Problem to solve => Repeat each entry below exactly as it stands.

Provided data =>
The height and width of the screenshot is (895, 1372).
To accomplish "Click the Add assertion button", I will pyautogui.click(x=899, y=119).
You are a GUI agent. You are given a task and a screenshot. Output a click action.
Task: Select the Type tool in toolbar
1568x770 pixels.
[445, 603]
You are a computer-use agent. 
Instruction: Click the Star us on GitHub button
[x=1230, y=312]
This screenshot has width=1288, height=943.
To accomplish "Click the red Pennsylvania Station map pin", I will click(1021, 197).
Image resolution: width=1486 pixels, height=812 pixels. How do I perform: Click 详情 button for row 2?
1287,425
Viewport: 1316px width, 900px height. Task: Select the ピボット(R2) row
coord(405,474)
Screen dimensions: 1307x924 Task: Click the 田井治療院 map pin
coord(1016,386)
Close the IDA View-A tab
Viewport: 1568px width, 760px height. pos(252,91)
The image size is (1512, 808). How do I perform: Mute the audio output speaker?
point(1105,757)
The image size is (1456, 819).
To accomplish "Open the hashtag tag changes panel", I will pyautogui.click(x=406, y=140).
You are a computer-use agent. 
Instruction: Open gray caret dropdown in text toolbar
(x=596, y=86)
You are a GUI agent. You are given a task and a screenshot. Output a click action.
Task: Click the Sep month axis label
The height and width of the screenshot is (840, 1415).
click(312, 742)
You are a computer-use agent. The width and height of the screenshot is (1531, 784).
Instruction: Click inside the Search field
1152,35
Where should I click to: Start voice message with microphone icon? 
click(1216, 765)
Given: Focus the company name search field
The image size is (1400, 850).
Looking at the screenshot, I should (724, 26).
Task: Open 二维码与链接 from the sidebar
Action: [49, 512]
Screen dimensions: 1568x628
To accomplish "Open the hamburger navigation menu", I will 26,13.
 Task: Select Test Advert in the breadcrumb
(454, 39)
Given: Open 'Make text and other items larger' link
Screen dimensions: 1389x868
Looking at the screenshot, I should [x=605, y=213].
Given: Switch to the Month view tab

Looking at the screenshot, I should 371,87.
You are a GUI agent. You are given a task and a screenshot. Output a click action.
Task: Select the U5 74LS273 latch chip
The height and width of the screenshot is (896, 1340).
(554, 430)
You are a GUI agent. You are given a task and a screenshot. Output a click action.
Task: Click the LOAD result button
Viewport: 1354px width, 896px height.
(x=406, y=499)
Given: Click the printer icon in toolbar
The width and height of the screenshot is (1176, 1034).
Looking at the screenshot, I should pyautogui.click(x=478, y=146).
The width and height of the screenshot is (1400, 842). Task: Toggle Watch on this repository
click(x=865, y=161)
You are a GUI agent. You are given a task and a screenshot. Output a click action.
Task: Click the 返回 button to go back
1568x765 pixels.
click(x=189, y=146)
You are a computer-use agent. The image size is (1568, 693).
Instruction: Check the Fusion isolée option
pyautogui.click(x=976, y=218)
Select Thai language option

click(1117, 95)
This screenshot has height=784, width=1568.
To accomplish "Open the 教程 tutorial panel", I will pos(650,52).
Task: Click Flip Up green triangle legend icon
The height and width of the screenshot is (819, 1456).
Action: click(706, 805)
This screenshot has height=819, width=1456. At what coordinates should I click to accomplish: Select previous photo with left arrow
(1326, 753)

Worked solution =>
The height and width of the screenshot is (895, 1372).
To accomplish "Click the Add assertion button", I will pyautogui.click(x=899, y=119).
You are a GUI agent. You are given a task and a screenshot. Output a click action.
Task: Select the Type tool in toolbar
1568x770 pixels.
[445, 603]
You are a computer-use agent. 
Instruction: Click the Star us on GitHub button
[x=1230, y=312]
This screenshot has width=1288, height=943.
To accomplish "Click the red Pennsylvania Station map pin", I will click(1021, 197).
Image resolution: width=1486 pixels, height=812 pixels. How do I perform: Click 详情 button for row 2?
1287,425
Viewport: 1316px width, 900px height. Task: Select the ピボット(R2) row
coord(405,474)
Screen dimensions: 1307x924 Task: Click the 田井治療院 map pin
coord(1016,386)
Close the IDA View-A tab
Viewport: 1568px width, 760px height. pos(252,91)
The image size is (1512, 808). How do I perform: Mute the audio output speaker?
point(1105,757)
The image size is (1456, 819).
To accomplish "Open the hashtag tag changes panel", I will pyautogui.click(x=406, y=140).
You are a computer-use agent. 
Instruction: Open gray caret dropdown in text toolbar
(x=596, y=86)
You are a GUI agent. You are given a task and a screenshot. Output a click action.
Task: Click the Sep month axis label
The height and width of the screenshot is (840, 1415).
click(312, 742)
You are a computer-use agent. The width and height of the screenshot is (1531, 784).
Instruction: Click inside the Search field
1152,35
Where should I click to: Start voice message with microphone icon? 
click(1216, 765)
Given: Focus the company name search field
The image size is (1400, 850).
Looking at the screenshot, I should (724, 26).
Task: Open 二维码与链接 from the sidebar
Action: [49, 512]
Screen dimensions: 1568x628
To accomplish "Open the hamburger navigation menu", I will 26,13.
 Task: Select Test Advert in the breadcrumb
(454, 39)
Given: Open 'Make text and other items larger' link
Screen dimensions: 1389x868
Looking at the screenshot, I should [x=605, y=213].
Given: Switch to the Month view tab

Looking at the screenshot, I should 371,87.
You are a GUI agent. You are given a task and a screenshot. Output a click action.
Task: Select the U5 74LS273 latch chip
The height and width of the screenshot is (896, 1340).
(554, 430)
You are a GUI agent. You are given a task and a screenshot. Output a click action.
Task: Click the LOAD result button
Viewport: 1354px width, 896px height.
(x=406, y=499)
Given: Click the printer icon in toolbar
The width and height of the screenshot is (1176, 1034).
Looking at the screenshot, I should pyautogui.click(x=478, y=146).
The width and height of the screenshot is (1400, 842). Task: Toggle Watch on this repository
click(x=865, y=161)
You are a GUI agent. You are given a task and a screenshot. Output a click action.
Task: Click the 返回 button to go back
1568x765 pixels.
click(x=189, y=146)
You are a computer-use agent. The image size is (1568, 693).
Instruction: Check the Fusion isolée option
pyautogui.click(x=976, y=218)
Select Thai language option

click(1117, 95)
This screenshot has height=784, width=1568.
To accomplish "Open the 教程 tutorial panel", I will pos(650,52).
Task: Click Flip Up green triangle legend icon
The height and width of the screenshot is (819, 1456).
Action: click(706, 805)
This screenshot has height=819, width=1456. At what coordinates should I click to accomplish: Select previous photo with left arrow
(1326, 753)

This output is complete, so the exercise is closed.